Below is my post from 12 September, 2012 under the title "Bring Me The Balls Of Kelvin MacKenzie". You will understand why.
At last we have had something like the real story behind the 1989 disaster at Hillsborough Stadium, Sheffield, at the semi-final between Liverpool and Nottingham Forest and the shoddiness of the handling and cover-up of what occurred.
It was during the 1970’s when there were about three or four times when I went to the Sheffield Wednesday Hillsborough ground. One was the semi-final in 1974 when Newcastle United beat Burnley 2-0 in what was a tight technical game. Malcolm McDonald got loose a couple of times and that was it. In the Cup Final at Wembley that year Liverpool made sure he did not get loose and won 3-0.
Like very many soccer grounds it had a lot of unsatisfactory features arising from locations in built up older parts of the cities and occasional extensions that were not planned for comfort, for convenience of admission or leaving or for safety. It was certainly buyer beware when you paid for your entrance.
Which is why, when I took any of the young ones it was seats that were chosen. This arose from long experience of many grounds from the early 1940’s onwards. There were quite a few with standing areas that were a horror and with casual policing. The Shed at Molyneux was a bad one but typical of too many.
One ground I had been to was the old Burnden Park at Bolton, the Wanderers ground where a disaster had occurred on 9 March 1946 at a cup tie against Stoke City. The steep bank behind one of the goals was bad at any time with a large crowd, but when the number of fans well exceeded any reasonable limit it took only a minor accident to trigger a major disaster.
There was a report into this, the Moelwyn Hughes Report which recommended that clear crowd limits should be established and adhered to with better policing. In the next forty years this was honoured far more in the breach than the observance. Even if a sensible figure for crowd limits was established it was common for a combination of bad management and limited policing to allow more in.
In fact in some cases where the number of those wanting to see the match was far higher than the ground could take the restricted areas outside the ground were just as much of a danger. In cases of this kind it was not unknown for many to be let in because it was thought safer than leaving them outside with no control.
The Leppings Lane entrance to Hillsborough had always been difficult under pressure either to get in or to get out. Which was why after a game many fans simply hopped over the low wall to use other exits at the end of a game as was often the case in other places.
The trouble was that when pitch invasions by hooligan elements became fashionable many grounds put up strong fencing to keep the fans off the pitch at all costs, which meant that it became impossible to get to any less used exits. Hillsborough was one such ground having had problems with local “skinheads”.
Skipping all the fancy theory of risk and the rest many grounds were big accidents waiting to happen. The trouble was that neither the football authorities, the clubs nor some local police forces recognised this and in any case did not regard themselves as having much, if any, responsibility for real crowd control.
All this was well known and essentially just part of the football furniture. It was common at many full grounds for the St. John’s Ambulance men to be busy and for people to be carted off to hospital or passed down to the pitch edge over the heads of fans. All this was one reason why in maturity I avoided the standing areas.
Also, it was why when I saw the footage of the Hillsborough disaster in 1989 it was crystal clear to me that it was not the fans that were at fault. The Leppings Lane end was difficult whenever it was full. So there had to be a gross failure of control both inside and outside the ground.
But that was the whole point of organising grounds, controlling and managing the areas outside to ensure that the flows and movement of people were satisfactory and inside to ensure limits were kept and the “bunching” that could occur did not. At Hillsborough none of this happened.

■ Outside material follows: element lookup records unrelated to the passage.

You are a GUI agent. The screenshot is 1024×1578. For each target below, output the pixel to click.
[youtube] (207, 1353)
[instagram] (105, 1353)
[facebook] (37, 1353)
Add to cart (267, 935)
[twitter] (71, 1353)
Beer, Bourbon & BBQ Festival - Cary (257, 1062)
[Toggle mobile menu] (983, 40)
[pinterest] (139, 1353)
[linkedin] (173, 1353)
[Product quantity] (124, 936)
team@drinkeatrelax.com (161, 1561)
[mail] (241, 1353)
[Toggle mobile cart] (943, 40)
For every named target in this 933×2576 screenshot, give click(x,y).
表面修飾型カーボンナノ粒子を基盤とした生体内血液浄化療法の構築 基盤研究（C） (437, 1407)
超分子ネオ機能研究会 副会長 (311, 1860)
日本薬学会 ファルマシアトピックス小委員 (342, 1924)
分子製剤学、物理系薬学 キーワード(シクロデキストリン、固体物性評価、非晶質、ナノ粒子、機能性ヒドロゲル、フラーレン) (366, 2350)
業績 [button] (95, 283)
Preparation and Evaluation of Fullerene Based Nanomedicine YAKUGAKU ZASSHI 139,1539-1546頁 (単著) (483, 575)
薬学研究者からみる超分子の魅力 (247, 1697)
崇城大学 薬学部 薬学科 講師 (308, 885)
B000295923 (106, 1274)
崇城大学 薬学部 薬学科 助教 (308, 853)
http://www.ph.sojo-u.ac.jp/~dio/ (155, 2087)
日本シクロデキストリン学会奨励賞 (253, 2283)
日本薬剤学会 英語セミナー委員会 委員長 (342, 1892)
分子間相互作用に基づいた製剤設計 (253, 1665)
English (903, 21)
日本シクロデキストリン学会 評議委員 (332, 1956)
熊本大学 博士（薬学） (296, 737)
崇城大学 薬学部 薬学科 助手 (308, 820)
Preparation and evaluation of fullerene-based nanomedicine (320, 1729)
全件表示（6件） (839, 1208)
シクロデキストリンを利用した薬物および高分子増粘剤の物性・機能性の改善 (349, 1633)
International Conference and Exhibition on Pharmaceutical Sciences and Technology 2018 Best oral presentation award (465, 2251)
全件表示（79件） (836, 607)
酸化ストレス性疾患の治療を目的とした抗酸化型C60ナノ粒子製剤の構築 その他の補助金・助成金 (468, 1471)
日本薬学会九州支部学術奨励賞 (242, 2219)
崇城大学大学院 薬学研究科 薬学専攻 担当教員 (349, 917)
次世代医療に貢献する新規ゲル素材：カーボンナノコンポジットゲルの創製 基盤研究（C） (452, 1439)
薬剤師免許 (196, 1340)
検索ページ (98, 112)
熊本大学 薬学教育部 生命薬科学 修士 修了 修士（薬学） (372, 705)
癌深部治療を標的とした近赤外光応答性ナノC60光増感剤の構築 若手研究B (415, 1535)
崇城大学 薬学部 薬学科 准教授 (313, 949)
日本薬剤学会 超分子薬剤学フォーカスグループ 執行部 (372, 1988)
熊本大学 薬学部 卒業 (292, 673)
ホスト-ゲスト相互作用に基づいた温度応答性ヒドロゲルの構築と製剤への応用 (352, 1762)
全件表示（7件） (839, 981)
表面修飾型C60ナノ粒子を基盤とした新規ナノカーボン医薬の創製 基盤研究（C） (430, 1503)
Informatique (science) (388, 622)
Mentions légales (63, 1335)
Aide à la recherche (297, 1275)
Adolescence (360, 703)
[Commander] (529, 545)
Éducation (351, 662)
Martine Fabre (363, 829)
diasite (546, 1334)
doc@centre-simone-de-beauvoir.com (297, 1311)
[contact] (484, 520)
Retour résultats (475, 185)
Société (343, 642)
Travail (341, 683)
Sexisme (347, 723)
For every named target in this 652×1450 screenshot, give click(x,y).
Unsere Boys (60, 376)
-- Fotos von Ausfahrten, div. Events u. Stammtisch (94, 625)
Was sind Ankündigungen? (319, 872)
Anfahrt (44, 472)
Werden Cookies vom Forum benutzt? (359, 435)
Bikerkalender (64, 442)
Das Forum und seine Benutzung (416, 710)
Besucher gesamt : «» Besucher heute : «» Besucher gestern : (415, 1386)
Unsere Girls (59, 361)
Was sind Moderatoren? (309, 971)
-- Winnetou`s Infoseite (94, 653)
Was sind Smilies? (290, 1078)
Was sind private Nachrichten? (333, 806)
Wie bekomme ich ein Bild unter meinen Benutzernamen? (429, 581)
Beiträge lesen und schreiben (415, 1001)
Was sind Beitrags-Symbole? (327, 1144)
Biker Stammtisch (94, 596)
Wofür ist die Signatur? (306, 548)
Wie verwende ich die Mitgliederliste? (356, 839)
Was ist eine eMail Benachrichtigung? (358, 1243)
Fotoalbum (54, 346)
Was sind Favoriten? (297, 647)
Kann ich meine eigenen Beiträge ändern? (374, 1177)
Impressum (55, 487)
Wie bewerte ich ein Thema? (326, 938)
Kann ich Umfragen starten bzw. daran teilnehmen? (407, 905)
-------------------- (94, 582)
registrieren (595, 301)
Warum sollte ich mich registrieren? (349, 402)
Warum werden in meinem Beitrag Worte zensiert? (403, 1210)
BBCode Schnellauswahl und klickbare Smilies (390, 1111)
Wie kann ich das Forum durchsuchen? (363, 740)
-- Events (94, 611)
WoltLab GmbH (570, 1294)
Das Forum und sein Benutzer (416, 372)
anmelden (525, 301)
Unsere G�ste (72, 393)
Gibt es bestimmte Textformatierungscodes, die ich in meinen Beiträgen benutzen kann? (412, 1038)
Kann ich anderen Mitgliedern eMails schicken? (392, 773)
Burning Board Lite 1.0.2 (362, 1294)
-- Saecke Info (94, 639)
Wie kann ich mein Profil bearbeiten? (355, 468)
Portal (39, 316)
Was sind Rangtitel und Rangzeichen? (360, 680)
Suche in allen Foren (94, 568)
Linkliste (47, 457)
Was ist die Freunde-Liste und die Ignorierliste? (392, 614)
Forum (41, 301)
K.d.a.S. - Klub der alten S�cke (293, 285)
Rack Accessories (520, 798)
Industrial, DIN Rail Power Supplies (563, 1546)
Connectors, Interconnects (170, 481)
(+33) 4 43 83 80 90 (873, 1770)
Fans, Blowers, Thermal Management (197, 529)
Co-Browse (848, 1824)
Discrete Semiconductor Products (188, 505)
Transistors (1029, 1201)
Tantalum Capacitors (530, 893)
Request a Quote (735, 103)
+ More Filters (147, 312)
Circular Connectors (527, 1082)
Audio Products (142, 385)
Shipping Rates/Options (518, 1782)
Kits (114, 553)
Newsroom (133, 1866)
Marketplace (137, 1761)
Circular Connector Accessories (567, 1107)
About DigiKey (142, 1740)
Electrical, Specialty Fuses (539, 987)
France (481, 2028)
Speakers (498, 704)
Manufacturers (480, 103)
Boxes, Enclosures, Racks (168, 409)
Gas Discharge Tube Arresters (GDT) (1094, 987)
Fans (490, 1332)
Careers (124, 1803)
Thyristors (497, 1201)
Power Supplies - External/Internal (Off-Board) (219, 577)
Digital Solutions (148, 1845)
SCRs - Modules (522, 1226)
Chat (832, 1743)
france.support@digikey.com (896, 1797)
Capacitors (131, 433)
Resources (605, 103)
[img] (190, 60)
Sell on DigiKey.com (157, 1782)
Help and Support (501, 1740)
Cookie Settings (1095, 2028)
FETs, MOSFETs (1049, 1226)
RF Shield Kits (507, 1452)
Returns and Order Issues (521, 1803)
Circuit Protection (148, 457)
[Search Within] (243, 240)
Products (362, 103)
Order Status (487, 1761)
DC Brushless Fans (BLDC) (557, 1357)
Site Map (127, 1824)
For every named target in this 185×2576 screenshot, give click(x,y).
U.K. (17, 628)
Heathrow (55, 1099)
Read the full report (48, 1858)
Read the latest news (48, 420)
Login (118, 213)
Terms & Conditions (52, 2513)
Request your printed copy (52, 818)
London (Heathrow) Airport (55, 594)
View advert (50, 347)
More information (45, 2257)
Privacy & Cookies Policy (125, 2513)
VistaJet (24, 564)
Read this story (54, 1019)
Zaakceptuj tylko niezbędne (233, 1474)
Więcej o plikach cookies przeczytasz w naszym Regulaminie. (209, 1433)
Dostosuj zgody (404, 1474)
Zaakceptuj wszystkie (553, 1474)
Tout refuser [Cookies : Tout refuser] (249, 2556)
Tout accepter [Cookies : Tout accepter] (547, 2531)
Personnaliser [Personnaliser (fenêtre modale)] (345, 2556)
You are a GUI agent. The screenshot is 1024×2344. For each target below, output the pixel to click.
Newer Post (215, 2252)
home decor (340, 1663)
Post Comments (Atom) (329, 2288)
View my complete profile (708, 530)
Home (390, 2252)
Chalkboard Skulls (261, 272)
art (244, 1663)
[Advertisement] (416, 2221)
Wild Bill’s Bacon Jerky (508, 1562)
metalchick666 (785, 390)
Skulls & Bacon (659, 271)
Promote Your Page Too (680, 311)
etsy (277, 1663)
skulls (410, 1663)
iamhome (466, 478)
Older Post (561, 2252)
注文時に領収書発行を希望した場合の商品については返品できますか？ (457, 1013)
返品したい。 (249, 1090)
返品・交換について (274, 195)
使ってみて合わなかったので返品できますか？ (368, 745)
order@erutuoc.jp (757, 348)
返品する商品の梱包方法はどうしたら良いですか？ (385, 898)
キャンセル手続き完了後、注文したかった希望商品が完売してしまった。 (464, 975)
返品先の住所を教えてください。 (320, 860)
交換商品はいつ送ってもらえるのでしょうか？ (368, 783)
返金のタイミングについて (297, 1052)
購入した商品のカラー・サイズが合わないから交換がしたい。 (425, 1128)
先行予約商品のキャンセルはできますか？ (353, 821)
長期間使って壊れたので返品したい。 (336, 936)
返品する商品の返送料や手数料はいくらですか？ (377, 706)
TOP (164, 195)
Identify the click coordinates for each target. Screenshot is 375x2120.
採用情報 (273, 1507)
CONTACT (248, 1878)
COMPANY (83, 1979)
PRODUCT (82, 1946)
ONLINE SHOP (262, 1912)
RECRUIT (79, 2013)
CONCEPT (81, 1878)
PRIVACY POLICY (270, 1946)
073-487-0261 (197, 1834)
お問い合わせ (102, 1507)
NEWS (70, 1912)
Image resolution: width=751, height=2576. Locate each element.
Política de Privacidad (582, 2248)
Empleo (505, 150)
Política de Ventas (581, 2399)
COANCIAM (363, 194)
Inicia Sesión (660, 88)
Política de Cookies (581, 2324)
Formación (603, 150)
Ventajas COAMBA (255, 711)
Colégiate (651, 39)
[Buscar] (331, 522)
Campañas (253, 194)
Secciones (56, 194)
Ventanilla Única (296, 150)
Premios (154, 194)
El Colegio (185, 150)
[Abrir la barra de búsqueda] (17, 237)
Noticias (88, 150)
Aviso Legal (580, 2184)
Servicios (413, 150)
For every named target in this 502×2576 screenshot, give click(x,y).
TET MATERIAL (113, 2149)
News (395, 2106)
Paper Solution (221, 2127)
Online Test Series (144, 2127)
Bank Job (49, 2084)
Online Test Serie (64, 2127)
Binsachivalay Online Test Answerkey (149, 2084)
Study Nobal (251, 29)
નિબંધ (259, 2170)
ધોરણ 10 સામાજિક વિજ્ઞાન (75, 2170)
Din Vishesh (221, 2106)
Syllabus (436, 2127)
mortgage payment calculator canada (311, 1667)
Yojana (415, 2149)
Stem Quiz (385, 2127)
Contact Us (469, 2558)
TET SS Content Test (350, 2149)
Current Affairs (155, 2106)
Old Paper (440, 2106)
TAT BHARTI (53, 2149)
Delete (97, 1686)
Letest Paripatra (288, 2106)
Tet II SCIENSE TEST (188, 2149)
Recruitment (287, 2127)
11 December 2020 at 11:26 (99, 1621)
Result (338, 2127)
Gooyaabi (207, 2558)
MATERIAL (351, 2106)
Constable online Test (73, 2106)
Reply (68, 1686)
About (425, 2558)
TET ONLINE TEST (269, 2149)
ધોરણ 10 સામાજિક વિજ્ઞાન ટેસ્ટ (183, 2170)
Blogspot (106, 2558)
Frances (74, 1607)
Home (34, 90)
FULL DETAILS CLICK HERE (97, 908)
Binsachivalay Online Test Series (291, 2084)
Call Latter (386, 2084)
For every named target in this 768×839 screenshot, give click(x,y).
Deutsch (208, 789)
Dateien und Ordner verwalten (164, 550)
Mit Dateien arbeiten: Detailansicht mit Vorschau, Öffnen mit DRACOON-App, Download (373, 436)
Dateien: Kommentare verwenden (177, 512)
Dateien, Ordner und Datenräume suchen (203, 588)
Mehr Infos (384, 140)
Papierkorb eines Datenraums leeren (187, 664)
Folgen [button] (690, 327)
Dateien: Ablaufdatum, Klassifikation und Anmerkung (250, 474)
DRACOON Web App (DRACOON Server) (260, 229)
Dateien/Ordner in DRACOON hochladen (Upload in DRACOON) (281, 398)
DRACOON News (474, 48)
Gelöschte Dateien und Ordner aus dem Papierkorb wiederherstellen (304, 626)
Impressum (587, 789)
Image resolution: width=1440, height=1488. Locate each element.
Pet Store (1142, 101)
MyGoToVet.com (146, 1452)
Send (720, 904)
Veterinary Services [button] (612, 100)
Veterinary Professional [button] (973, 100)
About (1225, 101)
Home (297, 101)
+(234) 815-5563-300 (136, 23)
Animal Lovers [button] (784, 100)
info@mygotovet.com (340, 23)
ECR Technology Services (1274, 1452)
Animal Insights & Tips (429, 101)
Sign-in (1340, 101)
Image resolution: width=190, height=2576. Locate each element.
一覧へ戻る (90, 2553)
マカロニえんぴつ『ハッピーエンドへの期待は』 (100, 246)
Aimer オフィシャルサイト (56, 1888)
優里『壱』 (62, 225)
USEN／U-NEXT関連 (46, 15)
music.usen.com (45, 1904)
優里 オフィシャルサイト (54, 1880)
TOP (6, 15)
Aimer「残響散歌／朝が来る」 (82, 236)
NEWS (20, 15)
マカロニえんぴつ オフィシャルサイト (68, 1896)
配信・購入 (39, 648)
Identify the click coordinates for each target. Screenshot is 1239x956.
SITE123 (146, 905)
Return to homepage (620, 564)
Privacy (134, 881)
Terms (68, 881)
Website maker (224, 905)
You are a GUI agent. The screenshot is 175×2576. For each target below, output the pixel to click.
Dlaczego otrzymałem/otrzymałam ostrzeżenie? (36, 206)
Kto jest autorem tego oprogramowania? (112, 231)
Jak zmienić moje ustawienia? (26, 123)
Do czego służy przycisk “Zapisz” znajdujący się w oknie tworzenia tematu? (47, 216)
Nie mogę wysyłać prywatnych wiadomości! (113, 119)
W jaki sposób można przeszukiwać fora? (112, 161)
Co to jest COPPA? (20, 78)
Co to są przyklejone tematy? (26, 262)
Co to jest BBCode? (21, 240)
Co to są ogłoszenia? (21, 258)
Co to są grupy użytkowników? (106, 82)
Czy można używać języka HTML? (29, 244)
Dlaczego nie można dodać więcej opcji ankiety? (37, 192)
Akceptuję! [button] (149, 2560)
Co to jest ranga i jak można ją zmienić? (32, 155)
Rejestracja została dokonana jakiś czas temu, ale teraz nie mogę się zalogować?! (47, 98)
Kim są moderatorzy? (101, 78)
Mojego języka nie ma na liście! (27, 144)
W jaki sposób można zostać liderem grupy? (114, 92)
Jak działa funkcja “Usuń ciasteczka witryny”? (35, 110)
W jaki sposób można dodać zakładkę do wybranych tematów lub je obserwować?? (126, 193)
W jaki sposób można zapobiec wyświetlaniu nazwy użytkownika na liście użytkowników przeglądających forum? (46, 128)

That much of the media at that time, notably the Murdoch press, could neither admit what was a well known and long standing problem nor that very serious questions arose from the whole nature of the disaster was disgusting. In particular that of the “Sun” was filth journalism at its worst.
Murdoch and MacKenzie went on to many more profitable things and they and their friends ensured that the memory of those lost was smeared and their families robbed of any justice. They, at the time, were probably those placed to seek and tell the truth and they did not.
So what does this tell us about our media and their friends?
I have nothing to add, or to remove.